PROBLEM REQUIREMENTS
All records need to be reproduced exactly. Keep every word as it is.

MATERIAL TO PROCESS
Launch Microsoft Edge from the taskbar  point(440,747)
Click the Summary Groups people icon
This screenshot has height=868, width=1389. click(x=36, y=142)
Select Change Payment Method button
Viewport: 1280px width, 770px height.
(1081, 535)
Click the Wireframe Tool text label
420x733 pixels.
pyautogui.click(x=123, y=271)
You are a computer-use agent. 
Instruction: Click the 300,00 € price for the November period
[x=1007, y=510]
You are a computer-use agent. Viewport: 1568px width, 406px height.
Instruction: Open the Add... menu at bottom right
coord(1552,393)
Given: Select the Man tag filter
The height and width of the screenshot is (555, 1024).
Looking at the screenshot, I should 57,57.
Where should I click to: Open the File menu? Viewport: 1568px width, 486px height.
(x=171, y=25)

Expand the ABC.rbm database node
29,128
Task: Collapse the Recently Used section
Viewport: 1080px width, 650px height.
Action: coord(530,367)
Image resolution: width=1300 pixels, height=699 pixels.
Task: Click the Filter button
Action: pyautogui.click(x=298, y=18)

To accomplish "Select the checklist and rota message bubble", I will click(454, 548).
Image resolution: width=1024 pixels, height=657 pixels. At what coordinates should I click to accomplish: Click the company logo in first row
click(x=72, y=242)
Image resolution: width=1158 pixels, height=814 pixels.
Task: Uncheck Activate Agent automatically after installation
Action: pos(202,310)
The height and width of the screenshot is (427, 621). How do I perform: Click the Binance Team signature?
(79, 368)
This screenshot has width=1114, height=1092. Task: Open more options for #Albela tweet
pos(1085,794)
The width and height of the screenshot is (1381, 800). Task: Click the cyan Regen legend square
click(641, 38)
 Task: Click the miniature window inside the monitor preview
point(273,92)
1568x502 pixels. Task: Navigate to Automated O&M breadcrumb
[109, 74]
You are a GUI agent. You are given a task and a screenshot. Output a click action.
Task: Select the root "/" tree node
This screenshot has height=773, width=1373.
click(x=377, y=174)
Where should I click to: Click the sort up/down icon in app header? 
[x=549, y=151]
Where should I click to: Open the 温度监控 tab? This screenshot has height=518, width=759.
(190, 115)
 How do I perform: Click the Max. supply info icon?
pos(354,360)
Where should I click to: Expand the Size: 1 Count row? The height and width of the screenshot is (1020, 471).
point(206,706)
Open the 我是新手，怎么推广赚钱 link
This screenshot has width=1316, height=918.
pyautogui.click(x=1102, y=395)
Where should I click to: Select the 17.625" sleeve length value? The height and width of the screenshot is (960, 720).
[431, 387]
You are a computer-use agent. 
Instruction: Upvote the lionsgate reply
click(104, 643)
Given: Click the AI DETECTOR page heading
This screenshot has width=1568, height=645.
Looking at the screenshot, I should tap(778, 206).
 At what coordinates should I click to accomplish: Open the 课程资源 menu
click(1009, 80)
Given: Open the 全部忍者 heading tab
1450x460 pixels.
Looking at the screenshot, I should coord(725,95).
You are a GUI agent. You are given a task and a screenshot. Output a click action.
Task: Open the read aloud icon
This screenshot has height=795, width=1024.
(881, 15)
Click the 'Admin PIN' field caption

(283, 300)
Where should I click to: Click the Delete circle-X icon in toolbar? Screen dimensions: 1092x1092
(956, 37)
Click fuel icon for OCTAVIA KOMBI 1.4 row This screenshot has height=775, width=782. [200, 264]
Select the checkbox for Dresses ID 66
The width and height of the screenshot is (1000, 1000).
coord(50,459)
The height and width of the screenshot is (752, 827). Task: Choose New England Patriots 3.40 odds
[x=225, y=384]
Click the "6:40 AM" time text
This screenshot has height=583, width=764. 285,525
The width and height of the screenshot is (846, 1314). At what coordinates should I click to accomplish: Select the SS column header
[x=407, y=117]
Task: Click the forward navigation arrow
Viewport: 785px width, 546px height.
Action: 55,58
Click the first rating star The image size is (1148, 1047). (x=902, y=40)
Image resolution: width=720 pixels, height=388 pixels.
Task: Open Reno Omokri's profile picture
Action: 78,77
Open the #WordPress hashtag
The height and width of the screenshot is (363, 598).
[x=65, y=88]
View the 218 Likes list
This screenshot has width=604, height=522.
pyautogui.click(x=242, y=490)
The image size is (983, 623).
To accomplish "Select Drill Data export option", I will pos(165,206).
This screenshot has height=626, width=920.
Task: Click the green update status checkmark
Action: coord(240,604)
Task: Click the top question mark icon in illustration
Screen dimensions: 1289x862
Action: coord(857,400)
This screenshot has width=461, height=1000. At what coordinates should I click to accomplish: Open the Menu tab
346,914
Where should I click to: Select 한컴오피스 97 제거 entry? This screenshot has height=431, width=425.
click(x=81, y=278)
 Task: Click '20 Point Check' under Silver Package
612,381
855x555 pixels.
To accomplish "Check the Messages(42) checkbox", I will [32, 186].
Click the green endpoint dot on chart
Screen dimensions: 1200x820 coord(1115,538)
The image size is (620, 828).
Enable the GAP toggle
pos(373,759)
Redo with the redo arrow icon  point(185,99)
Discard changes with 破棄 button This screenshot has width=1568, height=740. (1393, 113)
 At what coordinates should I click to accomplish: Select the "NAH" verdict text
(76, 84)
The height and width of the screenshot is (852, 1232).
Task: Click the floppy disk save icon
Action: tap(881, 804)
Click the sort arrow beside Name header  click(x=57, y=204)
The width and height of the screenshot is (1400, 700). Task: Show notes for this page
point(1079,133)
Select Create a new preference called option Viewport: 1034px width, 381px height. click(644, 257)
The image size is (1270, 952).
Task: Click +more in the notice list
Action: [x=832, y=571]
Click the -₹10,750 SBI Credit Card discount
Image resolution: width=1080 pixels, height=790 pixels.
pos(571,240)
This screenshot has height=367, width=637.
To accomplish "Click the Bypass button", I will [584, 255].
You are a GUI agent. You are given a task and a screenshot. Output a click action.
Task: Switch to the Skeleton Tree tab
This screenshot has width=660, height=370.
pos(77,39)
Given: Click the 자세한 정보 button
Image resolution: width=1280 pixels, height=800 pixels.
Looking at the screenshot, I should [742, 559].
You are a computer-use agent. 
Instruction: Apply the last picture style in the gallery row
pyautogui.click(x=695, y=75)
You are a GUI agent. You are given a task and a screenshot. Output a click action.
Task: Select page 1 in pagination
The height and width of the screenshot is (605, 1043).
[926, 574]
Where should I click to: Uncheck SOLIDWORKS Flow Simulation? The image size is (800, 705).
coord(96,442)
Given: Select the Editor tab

TASK OUTPUT
Launch Microsoft Edge from the taskbar  point(440,747)
Click the Summary Groups people icon
This screenshot has height=868, width=1389. click(x=36, y=142)
Select Change Payment Method button
Viewport: 1280px width, 770px height.
(1081, 535)
Click the Wireframe Tool text label
420x733 pixels.
pyautogui.click(x=123, y=271)
You are a computer-use agent. 
Instruction: Click the 300,00 € price for the November period
[x=1007, y=510]
You are a computer-use agent. Viewport: 1568px width, 406px height.
Instruction: Open the Add... menu at bottom right
coord(1552,393)
Given: Select the Man tag filter
The height and width of the screenshot is (555, 1024).
Looking at the screenshot, I should 57,57.
Where should I click to: Open the File menu? Viewport: 1568px width, 486px height.
(x=171, y=25)

Expand the ABC.rbm database node
29,128
Task: Collapse the Recently Used section
Viewport: 1080px width, 650px height.
Action: coord(530,367)
Image resolution: width=1300 pixels, height=699 pixels.
Task: Click the Filter button
Action: pyautogui.click(x=298, y=18)

To accomplish "Select the checklist and rota message bubble", I will click(454, 548).
Image resolution: width=1024 pixels, height=657 pixels. At what coordinates should I click to accomplish: Click the company logo in first row
click(x=72, y=242)
Image resolution: width=1158 pixels, height=814 pixels.
Task: Uncheck Activate Agent automatically after installation
Action: pos(202,310)
The height and width of the screenshot is (427, 621). How do I perform: Click the Binance Team signature?
(79, 368)
This screenshot has width=1114, height=1092. Task: Open more options for #Albela tweet
pos(1085,794)
The width and height of the screenshot is (1381, 800). Task: Click the cyan Regen legend square
click(641, 38)
 Task: Click the miniature window inside the monitor preview
point(273,92)
1568x502 pixels. Task: Navigate to Automated O&M breadcrumb
[109, 74]
You are a GUI agent. You are given a task and a screenshot. Output a click action.
Task: Select the root "/" tree node
This screenshot has height=773, width=1373.
click(x=377, y=174)
Where should I click to: Click the sort up/down icon in app header? 
[x=549, y=151]
Where should I click to: Open the 温度监控 tab? This screenshot has height=518, width=759.
(190, 115)
 How do I perform: Click the Max. supply info icon?
pos(354,360)
Where should I click to: Expand the Size: 1 Count row? The height and width of the screenshot is (1020, 471).
point(206,706)
Open the 我是新手，怎么推广赚钱 link
This screenshot has width=1316, height=918.
pyautogui.click(x=1102, y=395)
Where should I click to: Select the 17.625" sleeve length value? The height and width of the screenshot is (960, 720).
[431, 387]
You are a computer-use agent. 
Instruction: Upvote the lionsgate reply
click(104, 643)
Given: Click the AI DETECTOR page heading
This screenshot has width=1568, height=645.
Looking at the screenshot, I should tap(778, 206).
 At what coordinates should I click to accomplish: Open the 课程资源 menu
click(1009, 80)
Given: Open the 全部忍者 heading tab
1450x460 pixels.
Looking at the screenshot, I should coord(725,95).
You are a GUI agent. You are given a task and a screenshot. Output a click action.
Task: Open the read aloud icon
This screenshot has height=795, width=1024.
(881, 15)
Click the 'Admin PIN' field caption

(283, 300)
Where should I click to: Click the Delete circle-X icon in toolbar? Screen dimensions: 1092x1092
(956, 37)
Click fuel icon for OCTAVIA KOMBI 1.4 row This screenshot has height=775, width=782. [200, 264]
Select the checkbox for Dresses ID 66
The width and height of the screenshot is (1000, 1000).
coord(50,459)
The height and width of the screenshot is (752, 827). Task: Choose New England Patriots 3.40 odds
[x=225, y=384]
Click the "6:40 AM" time text
This screenshot has height=583, width=764. 285,525
The width and height of the screenshot is (846, 1314). At what coordinates should I click to accomplish: Select the SS column header
[x=407, y=117]
Task: Click the forward navigation arrow
Viewport: 785px width, 546px height.
Action: 55,58
Click the first rating star The image size is (1148, 1047). (x=902, y=40)
Image resolution: width=720 pixels, height=388 pixels.
Task: Open Reno Omokri's profile picture
Action: 78,77
Open the #WordPress hashtag
The height and width of the screenshot is (363, 598).
[x=65, y=88]
View the 218 Likes list
This screenshot has width=604, height=522.
pyautogui.click(x=242, y=490)
The image size is (983, 623).
To accomplish "Select Drill Data export option", I will pos(165,206).
This screenshot has height=626, width=920.
Task: Click the green update status checkmark
Action: coord(240,604)
Task: Click the top question mark icon in illustration
Screen dimensions: 1289x862
Action: coord(857,400)
This screenshot has width=461, height=1000. At what coordinates should I click to accomplish: Open the Menu tab
346,914
Where should I click to: Select 한컴오피스 97 제거 entry? This screenshot has height=431, width=425.
click(x=81, y=278)
 Task: Click '20 Point Check' under Silver Package
612,381
855x555 pixels.
To accomplish "Check the Messages(42) checkbox", I will [32, 186].
Click the green endpoint dot on chart
Screen dimensions: 1200x820 coord(1115,538)
The image size is (620, 828).
Enable the GAP toggle
pos(373,759)
Redo with the redo arrow icon  point(185,99)
Discard changes with 破棄 button This screenshot has width=1568, height=740. (1393, 113)
 At what coordinates should I click to accomplish: Select the "NAH" verdict text
(76, 84)
The height and width of the screenshot is (852, 1232).
Task: Click the floppy disk save icon
Action: tap(881, 804)
Click the sort arrow beside Name header  click(x=57, y=204)
The width and height of the screenshot is (1400, 700). Task: Show notes for this page
point(1079,133)
Select Create a new preference called option Viewport: 1034px width, 381px height. click(644, 257)
The image size is (1270, 952).
Task: Click +more in the notice list
Action: [x=832, y=571]
Click the -₹10,750 SBI Credit Card discount
Image resolution: width=1080 pixels, height=790 pixels.
pos(571,240)
This screenshot has height=367, width=637.
To accomplish "Click the Bypass button", I will [584, 255].
You are a GUI agent. You are given a task and a screenshot. Output a click action.
Task: Switch to the Skeleton Tree tab
This screenshot has width=660, height=370.
pos(77,39)
Given: Click the 자세한 정보 button
Image resolution: width=1280 pixels, height=800 pixels.
Looking at the screenshot, I should [742, 559].
You are a computer-use agent. 
Instruction: Apply the last picture style in the gallery row
pyautogui.click(x=695, y=75)
You are a GUI agent. You are given a task and a screenshot. Output a click action.
Task: Select page 1 in pagination
The height and width of the screenshot is (605, 1043).
[926, 574]
Where should I click to: Uncheck SOLIDWORKS Flow Simulation? The image size is (800, 705).
coord(96,442)
Given: Select the Editor tab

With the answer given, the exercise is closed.